The opening of new roads and underpasses will no doubt expand road capacity and ease traffic congestion in Singapore (New lane added to PIE ahead of Changi Jewel's opening, March 19; and Rest of Lornie Highway to open on April 19, March 20).
The question is: Who pays and how to charge a fair price?
A quick fix would be to install more Electronic Road Pricing (ERP) gantries.
Maybe we should holistically review our existing road pricing approach.
While Uber started out as a product of the sharing economy, the technology it developed also revolutionised pricing and disrupted many industries.
From a value-based pricing perspective, Uber ticked all the boxes. Passengers were charged based on their willingness to pay in accordance with the value they placed on their need to travel to a specific destination at a certain time of the day, given the known price.
When demand exceeded supply, the prices were adjusted to reflect the peak and off-peak usage to achieve equilibrium.
This discriminatory pricing strategy has allowed market forces to perform its wonder.
The Land Transport Authority (LTA) should consider implementing this pricing methodology on our roads.
Every vehicle or vehicle owner can be provided with an app which will tell how much it costs to travel to a location, with the road pricing varying during the day.

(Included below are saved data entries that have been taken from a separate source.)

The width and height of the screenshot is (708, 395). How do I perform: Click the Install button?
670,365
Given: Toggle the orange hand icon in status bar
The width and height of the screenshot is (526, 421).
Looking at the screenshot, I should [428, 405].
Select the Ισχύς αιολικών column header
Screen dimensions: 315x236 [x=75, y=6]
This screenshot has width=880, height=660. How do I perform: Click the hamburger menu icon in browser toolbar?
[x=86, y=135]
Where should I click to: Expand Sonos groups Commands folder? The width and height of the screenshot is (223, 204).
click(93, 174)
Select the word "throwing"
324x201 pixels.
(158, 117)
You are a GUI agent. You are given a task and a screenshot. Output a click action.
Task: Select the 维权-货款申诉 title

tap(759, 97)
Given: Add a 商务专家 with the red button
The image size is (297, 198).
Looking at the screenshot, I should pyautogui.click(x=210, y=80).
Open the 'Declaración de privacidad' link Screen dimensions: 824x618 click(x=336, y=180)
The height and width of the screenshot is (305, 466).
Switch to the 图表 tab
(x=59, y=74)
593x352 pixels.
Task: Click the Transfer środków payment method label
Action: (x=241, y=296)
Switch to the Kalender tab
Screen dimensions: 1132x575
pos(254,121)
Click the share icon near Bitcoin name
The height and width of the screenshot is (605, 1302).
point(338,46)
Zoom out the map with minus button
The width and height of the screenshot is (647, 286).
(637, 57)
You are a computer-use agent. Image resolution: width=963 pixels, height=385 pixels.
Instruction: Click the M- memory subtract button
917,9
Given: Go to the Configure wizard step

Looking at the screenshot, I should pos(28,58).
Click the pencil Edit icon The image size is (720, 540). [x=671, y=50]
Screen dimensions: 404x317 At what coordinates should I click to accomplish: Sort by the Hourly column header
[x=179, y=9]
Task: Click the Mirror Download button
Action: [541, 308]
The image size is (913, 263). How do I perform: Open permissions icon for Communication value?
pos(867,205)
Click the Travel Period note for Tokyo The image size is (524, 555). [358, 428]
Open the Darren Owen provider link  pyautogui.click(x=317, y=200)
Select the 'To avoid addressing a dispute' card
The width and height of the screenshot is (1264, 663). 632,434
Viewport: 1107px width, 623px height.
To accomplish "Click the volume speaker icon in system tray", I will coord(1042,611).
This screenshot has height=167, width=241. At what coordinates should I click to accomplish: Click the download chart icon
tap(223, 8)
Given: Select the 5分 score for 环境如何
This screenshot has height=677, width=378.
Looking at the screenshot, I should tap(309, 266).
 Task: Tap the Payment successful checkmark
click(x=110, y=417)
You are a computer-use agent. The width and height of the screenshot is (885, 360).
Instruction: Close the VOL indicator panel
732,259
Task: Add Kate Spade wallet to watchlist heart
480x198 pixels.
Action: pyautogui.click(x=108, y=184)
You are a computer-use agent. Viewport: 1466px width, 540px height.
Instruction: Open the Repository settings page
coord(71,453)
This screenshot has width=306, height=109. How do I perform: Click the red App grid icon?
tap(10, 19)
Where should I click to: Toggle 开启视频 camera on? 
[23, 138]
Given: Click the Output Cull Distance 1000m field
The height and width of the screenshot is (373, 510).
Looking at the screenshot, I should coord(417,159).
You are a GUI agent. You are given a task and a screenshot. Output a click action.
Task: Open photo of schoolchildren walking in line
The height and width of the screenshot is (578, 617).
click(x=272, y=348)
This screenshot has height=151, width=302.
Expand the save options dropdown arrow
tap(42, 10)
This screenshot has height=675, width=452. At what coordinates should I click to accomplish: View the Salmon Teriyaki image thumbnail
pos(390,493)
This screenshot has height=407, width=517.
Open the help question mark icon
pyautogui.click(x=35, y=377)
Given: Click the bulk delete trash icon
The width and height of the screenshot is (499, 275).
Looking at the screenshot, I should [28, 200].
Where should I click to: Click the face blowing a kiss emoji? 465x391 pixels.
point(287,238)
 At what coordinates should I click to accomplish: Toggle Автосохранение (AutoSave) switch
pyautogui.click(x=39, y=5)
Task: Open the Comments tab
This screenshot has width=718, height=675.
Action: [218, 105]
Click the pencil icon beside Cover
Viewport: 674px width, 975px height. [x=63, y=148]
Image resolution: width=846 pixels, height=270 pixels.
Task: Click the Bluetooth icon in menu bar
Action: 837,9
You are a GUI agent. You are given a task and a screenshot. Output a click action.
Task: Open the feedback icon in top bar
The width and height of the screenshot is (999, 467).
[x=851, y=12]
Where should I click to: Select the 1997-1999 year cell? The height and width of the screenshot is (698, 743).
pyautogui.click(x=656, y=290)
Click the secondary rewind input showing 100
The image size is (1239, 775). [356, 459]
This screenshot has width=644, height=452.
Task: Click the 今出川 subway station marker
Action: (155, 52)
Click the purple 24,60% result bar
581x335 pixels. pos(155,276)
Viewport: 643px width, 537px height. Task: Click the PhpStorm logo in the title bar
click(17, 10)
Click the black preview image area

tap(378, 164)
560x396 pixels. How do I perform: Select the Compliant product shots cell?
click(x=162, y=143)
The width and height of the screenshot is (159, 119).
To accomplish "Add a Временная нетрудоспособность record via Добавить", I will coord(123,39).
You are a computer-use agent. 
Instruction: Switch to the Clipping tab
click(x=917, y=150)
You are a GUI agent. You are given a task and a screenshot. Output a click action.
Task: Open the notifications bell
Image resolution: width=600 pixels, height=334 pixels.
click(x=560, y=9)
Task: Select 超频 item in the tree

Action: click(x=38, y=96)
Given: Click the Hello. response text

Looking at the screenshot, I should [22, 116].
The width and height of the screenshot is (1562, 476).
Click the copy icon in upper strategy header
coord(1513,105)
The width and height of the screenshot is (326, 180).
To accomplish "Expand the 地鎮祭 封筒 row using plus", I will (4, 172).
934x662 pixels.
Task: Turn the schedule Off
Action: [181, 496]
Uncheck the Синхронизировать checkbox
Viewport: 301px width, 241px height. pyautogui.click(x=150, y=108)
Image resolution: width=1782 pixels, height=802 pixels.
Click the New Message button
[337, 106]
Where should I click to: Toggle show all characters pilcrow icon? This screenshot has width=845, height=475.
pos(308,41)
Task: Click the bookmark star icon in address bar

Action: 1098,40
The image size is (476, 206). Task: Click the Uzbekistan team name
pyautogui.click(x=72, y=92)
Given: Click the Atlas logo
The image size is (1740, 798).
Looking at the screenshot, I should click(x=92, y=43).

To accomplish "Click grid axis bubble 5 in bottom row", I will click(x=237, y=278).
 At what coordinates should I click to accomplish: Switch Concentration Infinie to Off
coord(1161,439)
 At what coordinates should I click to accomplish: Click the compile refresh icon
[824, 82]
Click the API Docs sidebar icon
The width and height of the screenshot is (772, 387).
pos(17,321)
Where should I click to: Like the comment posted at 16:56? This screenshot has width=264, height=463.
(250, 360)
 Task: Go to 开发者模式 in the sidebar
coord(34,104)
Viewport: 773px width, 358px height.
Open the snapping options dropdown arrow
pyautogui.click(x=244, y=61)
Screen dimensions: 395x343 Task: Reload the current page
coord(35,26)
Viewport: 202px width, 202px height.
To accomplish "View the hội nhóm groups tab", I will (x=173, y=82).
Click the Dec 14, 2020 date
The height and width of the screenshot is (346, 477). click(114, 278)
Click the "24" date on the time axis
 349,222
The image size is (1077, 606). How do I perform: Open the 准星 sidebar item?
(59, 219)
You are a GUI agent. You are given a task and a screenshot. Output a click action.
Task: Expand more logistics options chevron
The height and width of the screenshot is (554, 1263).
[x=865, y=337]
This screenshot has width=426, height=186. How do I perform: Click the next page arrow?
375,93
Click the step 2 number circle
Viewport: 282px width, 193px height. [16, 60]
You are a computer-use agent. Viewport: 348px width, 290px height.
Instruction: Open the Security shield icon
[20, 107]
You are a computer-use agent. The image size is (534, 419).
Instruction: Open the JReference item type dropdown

They can be charged a toll for the actual distance travelled.
The toll rate will vary during the day depending on traffic conditions based on certain algorithms.
The current ERP scheme is less effective comparatively as not all road users are aware of the various charges at different times and locations.
Without primacy and realistic price information, motorists cannot make better-informed decisions.
While road tax addresses the equity element of paying for road usage on top of just trying to lighten traffic congestion during peak hours, it distorts economic pricing in that light road users are subsidising heavy road users.
Charging road tax based on vehicle capacity is a further injustice as the correlation is weak.
If we can implement a dynamic pricing strategy, we can put paid to road tax and ERP schemes.
Singapore has always been at the forefront of using technology to tackle urban solutions. I hope this dynamic pricing strategy can be a useful tool in our approach towards enhancing the travel experience.